Chico’s CEO, Raymond James Director on How to Succeed in Retail

Written by: Margie Manning at St. Pete Catalyst

In a tumultuous retail landscape, the top executive at women’s clothing company Chico’s FAS Inc. has her own recipe for success.

Shelley Broader, president and CEO of Chico’s, pays attention to customers, not the competition.

“When you focus on what your competition is doing, you’re not focusing on your customers’ wants and needs,” Broader said. “If you focus hard enough on your customer, you make the competition irrelevant, because you will be what your customer needs and wants. You’re competing for their heart and their share of wallet.”

Broader shared lessons learned from her career at a meeting of advocacy organization Women Executive Leadership Sept. 20 at the Vinoy Renaissance Resort in St. Petersburg. Although Chico’s (NYSE: CHS) is headquartered in Fort Myers, she is no stranger to the Tampa Bay area. She previously was president and CEO of Sweetbay Supermarket and she is a member of the board of directors of Raymond James Financial Inc. (NYSE: RJF).

She’s the former president and CEO of Walmart’s EMEA [Europe, Middle East, Sub-Sahara Africa and Canada] region and former president and chief operating officer of arts and crafts retailer Michaels.

Broader started her career as an investment banker before she went to work for one of her clients, global grocery company Delhaize. The company started all its employees working in its stores, so on her first day with Delhaize, Broader was working a cash register when she realized the customer whose groceries she was ringing up was a client she had worked with just a month earlier on a multi-million-dollar debt deal. The client looked shocked and Broader was embarrassed, but later that day, when she told her husband what happened,  he asked whether she thought she was better than the people who held service-industry jobs.

“It was a pivotal moment for me … it led me to see the honorable nobility of those jobs, how incredibly smart and hard-working and talented and driven the people who work in the service industry are,” Broader said.

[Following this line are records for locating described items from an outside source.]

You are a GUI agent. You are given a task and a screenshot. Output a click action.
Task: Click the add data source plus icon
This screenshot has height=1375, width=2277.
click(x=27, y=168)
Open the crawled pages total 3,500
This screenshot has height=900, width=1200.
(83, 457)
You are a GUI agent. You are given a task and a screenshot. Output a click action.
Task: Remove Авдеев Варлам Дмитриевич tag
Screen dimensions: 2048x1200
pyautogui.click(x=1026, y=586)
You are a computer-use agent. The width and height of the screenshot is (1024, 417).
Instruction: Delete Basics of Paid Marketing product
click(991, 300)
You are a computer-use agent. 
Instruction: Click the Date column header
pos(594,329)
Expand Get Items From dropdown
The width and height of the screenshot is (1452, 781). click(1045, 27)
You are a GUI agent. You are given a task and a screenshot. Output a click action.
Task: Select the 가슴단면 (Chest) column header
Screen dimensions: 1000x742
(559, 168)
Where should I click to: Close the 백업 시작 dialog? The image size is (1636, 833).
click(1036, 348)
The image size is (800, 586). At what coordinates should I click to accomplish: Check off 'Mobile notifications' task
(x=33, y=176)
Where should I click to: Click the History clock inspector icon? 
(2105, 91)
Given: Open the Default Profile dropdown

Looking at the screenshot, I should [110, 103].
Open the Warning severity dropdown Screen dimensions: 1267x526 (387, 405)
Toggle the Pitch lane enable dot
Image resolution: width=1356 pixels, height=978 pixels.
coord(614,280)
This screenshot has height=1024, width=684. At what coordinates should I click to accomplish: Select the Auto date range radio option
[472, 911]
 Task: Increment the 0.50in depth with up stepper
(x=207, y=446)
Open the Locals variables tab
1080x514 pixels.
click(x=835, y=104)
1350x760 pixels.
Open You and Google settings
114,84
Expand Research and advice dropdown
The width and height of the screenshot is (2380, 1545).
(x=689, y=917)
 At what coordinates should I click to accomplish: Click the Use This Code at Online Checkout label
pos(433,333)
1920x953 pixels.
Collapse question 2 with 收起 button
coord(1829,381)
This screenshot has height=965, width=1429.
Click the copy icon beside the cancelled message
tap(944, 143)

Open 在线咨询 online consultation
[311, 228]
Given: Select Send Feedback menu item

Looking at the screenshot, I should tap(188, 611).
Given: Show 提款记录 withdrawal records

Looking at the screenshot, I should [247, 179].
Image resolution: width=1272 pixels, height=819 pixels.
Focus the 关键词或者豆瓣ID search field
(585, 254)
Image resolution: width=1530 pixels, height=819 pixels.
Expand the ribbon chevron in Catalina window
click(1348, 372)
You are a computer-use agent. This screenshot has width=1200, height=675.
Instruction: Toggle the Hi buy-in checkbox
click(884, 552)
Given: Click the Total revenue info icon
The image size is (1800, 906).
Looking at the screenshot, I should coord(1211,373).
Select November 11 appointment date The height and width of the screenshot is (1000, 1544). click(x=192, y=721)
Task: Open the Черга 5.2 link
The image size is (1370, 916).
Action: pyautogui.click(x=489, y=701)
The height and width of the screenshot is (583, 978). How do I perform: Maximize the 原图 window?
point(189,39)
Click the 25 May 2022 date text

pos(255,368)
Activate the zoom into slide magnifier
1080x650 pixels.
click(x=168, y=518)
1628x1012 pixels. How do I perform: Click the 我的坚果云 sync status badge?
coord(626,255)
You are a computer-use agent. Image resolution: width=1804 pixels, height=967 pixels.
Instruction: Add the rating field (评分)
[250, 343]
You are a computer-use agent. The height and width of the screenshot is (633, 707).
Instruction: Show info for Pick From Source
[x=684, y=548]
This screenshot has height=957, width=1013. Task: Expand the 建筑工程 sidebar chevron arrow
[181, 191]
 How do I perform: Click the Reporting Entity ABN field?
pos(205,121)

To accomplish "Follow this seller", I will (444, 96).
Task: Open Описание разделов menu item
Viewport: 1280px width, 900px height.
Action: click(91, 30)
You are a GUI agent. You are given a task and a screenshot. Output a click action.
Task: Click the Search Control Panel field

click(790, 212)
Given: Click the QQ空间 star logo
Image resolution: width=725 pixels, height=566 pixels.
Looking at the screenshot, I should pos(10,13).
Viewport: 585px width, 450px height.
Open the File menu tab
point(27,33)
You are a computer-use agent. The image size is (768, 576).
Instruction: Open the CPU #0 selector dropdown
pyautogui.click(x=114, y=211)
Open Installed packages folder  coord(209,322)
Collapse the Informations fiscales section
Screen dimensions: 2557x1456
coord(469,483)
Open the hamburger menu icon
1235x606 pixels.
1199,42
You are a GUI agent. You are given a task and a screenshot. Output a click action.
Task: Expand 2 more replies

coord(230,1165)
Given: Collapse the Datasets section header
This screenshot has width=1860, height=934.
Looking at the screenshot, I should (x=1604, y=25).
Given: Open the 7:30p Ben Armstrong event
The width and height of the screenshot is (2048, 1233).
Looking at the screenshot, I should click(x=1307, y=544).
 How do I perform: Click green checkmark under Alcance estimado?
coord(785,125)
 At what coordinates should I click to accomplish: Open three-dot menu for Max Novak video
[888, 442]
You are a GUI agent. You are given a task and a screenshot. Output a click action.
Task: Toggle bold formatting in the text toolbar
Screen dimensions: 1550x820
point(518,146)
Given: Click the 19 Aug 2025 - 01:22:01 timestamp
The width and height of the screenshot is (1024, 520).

As Broader advanced at Delahize, she was named to head Kash n’ Karry, a Tampa-based subsidiary that was losing money. She thought she was being sent to Tampa to close the chain.

When she arrived here, she realized Publix Super Markets had a huge hold on the marketplace, but she also saw an opportunity for a fresh food, produce-centered retailer. Delhaize went for the plan, allowing her to write off about $80 million in Kash n’ Karry and invest another $50 million to create the new concept, Sweetbay.

She had opened enough other supermarkets for Delhaize that she was confident she could succeed, she said.

“To have real confidence you have to have competence. Some people don’t want to put in the hard work to get competent at what they do,” Broader said.

Broader left Sweetbay before it was sold to the parent company of Winn-Dixie in 2013. She landed at Chico’s in 2015, where she’s focused on strategy and culture.

“I think culture is strategy. In order to have a strategy-focused organization, you have to have a culture that shares information and empowers people at all levels … I want our culture to be fun, empowering, performance-driven, a flat organization of servant-leaders,” she said. “You have to live and breathe culture to drive strategy.”

With $2.3 billion in 2017 revenue, Chico’s ranks No. 881 on the Fortune 1000 list.

Chico’s also is the top-ranked company on the LedBetter Index, a database that lets users find the leadership gender ratio at top consumer brands and companies. Women make up 56 percent of Chico’s board members and 66 percent within the executive committee.

Broader serves on both the Chico’s and Raymond James boards, and says there’s a role for both mentors and sponsors for other women who are seeking board seats.

“A mentor is someone who teaches you the ropes, and says this is how this business works … Here’s some tips and tricks around things I’ve learned and you might want to try,” Broader said. “A sponsor is someone who talks about you when you are not in the room. When they are talking about who would be best for this position, or who might we want to bring to this client meeting, a sponsor talks about you in a positive light when you are not there.”

It’s OK to ask for sponsorship, although it’s harder to get, Broader said.

“When you sponsor someone, you lend them your reputation,” she said. “Sponsorship can’t be assigned. It has to be earned.”